Available records:
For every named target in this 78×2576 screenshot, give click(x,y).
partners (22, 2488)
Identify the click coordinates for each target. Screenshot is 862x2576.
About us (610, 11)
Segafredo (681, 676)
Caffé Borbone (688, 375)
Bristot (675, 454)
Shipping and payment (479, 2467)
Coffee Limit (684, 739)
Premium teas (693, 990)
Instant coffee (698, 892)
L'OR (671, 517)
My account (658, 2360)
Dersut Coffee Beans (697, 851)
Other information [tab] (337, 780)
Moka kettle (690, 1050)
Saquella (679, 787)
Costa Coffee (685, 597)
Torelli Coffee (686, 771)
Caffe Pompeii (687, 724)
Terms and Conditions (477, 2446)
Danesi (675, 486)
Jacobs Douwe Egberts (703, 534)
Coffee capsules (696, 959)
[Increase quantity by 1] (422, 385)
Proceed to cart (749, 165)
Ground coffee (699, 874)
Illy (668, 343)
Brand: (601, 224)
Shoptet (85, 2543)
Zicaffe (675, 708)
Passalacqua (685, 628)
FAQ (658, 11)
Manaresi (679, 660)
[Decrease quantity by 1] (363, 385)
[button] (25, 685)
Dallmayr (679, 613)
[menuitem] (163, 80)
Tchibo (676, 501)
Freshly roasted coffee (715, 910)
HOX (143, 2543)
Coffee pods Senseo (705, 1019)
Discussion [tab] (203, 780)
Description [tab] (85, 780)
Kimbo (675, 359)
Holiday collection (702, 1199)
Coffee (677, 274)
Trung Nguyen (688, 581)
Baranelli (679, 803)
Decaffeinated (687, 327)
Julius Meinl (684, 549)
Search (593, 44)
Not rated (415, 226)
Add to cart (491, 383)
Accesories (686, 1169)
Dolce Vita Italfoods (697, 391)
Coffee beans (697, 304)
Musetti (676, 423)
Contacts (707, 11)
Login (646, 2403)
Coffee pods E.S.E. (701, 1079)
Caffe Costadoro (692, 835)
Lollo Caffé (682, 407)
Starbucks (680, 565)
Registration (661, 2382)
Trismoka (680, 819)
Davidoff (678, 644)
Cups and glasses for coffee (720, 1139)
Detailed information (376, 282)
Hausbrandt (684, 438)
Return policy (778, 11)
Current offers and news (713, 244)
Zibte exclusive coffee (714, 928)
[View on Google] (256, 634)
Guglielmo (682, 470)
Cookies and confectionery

Task statement: After reading the lines above, reproduce them all exactly.

Task answer:
For every named target in this 78×2576 screenshot, give click(x,y).
partners (22, 2488)
Identify the click coordinates for each target. Screenshot is 862x2576.
About us (610, 11)
Segafredo (681, 676)
Caffé Borbone (688, 375)
Bristot (675, 454)
Shipping and payment (479, 2467)
Coffee Limit (684, 739)
Premium teas (693, 990)
Instant coffee (698, 892)
L'OR (671, 517)
My account (658, 2360)
Dersut Coffee Beans (697, 851)
Other information [tab] (337, 780)
Moka kettle (690, 1050)
Saquella (679, 787)
Costa Coffee (685, 597)
Torelli Coffee (686, 771)
Caffe Pompeii (687, 724)
Terms and Conditions (477, 2446)
Danesi (675, 486)
Jacobs Douwe Egberts (703, 534)
Coffee capsules (696, 959)
[Increase quantity by 1] (422, 385)
Proceed to cart (749, 165)
Ground coffee (699, 874)
Illy (668, 343)
Brand: (601, 224)
Shoptet (85, 2543)
Zicaffe (675, 708)
Passalacqua (685, 628)
FAQ (658, 11)
Manaresi (679, 660)
[Decrease quantity by 1] (363, 385)
[button] (25, 685)
Dallmayr (679, 613)
[menuitem] (163, 80)
Tchibo (676, 501)
Freshly roasted coffee (715, 910)
HOX (143, 2543)
Coffee pods Senseo (705, 1019)
Discussion [tab] (203, 780)
Description [tab] (85, 780)
Kimbo (675, 359)
Holiday collection (702, 1199)
Coffee (677, 274)
Trung Nguyen (688, 581)
Baranelli (679, 803)
Decaffeinated (687, 327)
Julius Meinl (684, 549)
Search (593, 44)
Not rated (415, 226)
Add to cart (491, 383)
Accesories (686, 1169)
Dolce Vita Italfoods (697, 391)
Coffee beans (697, 304)
Musetti (676, 423)
Contacts (707, 11)
Login (646, 2403)
Coffee pods E.S.E. (701, 1079)
Caffe Costadoro (692, 835)
Lollo Caffé (682, 407)
Starbucks (680, 565)
Registration (661, 2382)
Trismoka (680, 819)
Davidoff (678, 644)
Cups and glasses for coffee (720, 1139)
Detailed information (376, 282)
Hausbrandt (684, 438)
Return policy (778, 11)
Current offers and news (713, 244)
Zibte exclusive coffee (714, 928)
[View on Google] (256, 634)
Guglielmo (682, 470)
Cookies and confectionery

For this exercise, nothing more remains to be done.